ADOMANI Inc (NASDAQ:ADOM) is a small-cap stock with a market capitalization of $299.51M. While investors primarily focus on the growth potential and competitive landscape of the small-cap companies, they end up ignoring a key aspect, which could be the biggest threat to its existence: its financial health. Why is it important? Since ADOM is loss-making right now, it’s essential to evaluate the current state of its operations and pathway to profitability. I believe these basic checks tell most of the story you need to know. Though, I know these factors are very high-level, so I recommend you dig deeper yourself into ADOM here.
Does ADOM generate enough cash through operations?
ADOM has built up its total debt levels in the last twelve months, from $5.0M to $5.8M , which is made up of current and long term debt. With this growth in debt, ADOM currently has $0.9M remaining in cash and short-term investments , ready to deploy into the business. However, its trivial cash flows from operations make the cash-to-debt ratio less useful to us, though these low levels of cash means that operational efficiency is worth a look. For this article’s sake, I won’t be looking at this today, but you can take a look at some of ADOM’s operating efficiency ratios such as ROA here.
Does ADOM’s liquid assets cover its short-term commitments?
At the current liabilities level of $6.1M liabilities, it seems that the business has not been able to meet these commitments with a current assets level of $2.7M, leading to a 0.45x current account ratio. which is under the appropriate industry ratio of 3x.
Is ADOM’s debt level acceptable?
With debt reaching 98.43% of equity, ADOM may be thought of as relatively highly levered. This is not uncommon for a small-cap company given that debt tends to be lower-cost and at times, more accessible. But since ADOM is presently unprofitable, sustainability of its current state of operations becomes a concern. Running high debt, while not yet making money, can be risky in unexpected downturns as liquidity may dry up, making it hard to operate.
Are you a shareholder? ADOM’s cash flow coverage indicates it could improve its operating efficiency in order to meet demand for debt repayments should unforeseen events arise. However, its high liquidity ensures the company will continue to operate smoothly should unfavourable circumstances arise. Given that ADOM’s financial situation may change. I suggest keeping abreast of market expectations for ADOM’s future growth on our free analysis platform.
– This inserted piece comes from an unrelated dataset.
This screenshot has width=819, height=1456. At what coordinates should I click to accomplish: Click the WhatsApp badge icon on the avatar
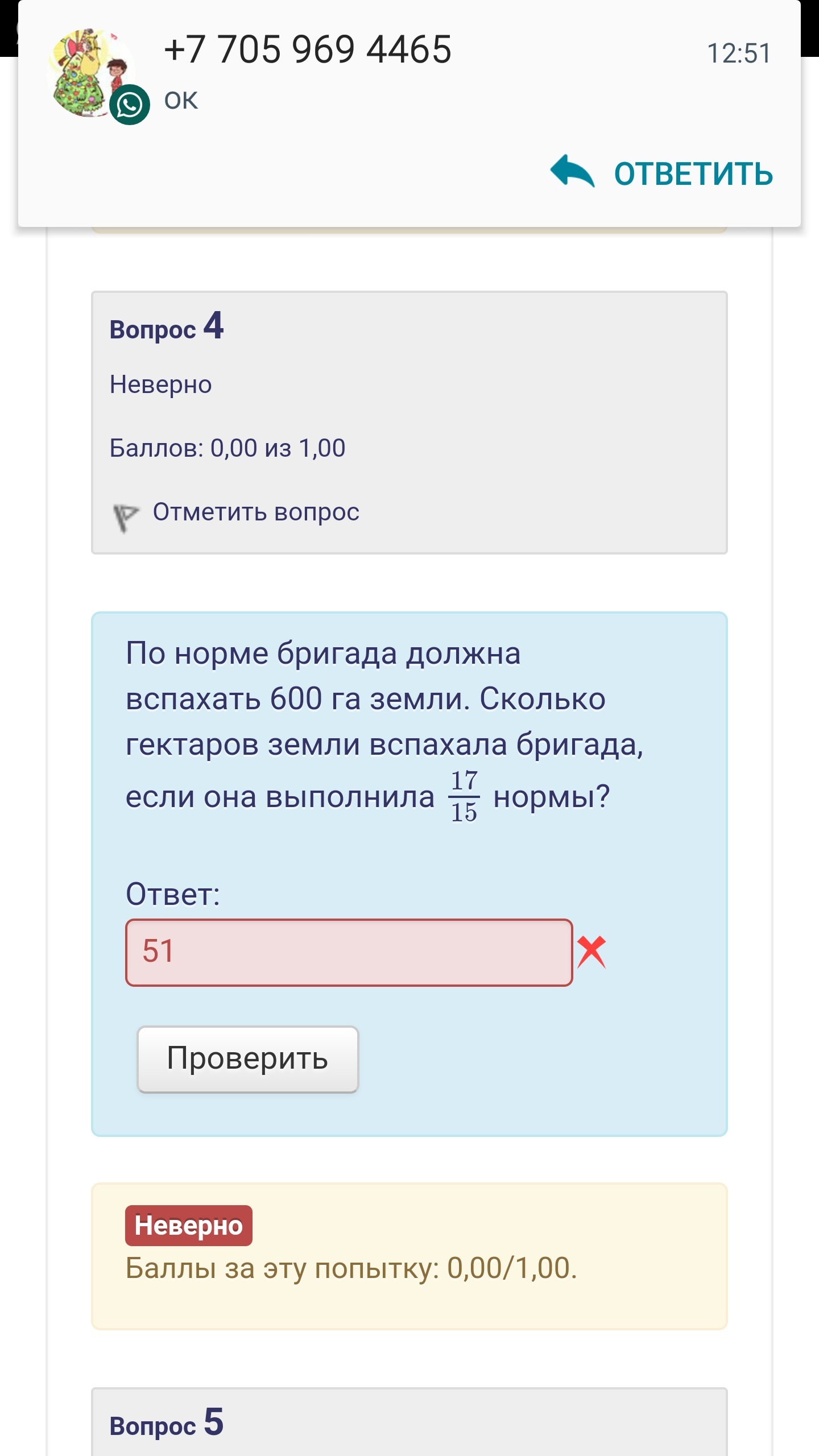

Are you a potential investor? ADOM’s high debt levels is not met with high cash flow coverage. This leaves room for improvement in terms of debt management and operational efficiency. However, the company exhibits an ability to meet its near term obligations should an adverse event occur. I encourage you to continue your research by taking a look at ADOM’s past performance analysis on our free platform to conclude on ADOM’s financial health.
To help readers see pass the short term volatility of the financial market, we aim to bring you a long-term focused research analysis purely driven by fundamental data. Note that our analysis does not factor in the latest price sensitive company announcements.
The author is an independent contributor and at the time of publication had no position in the stocks mentioned.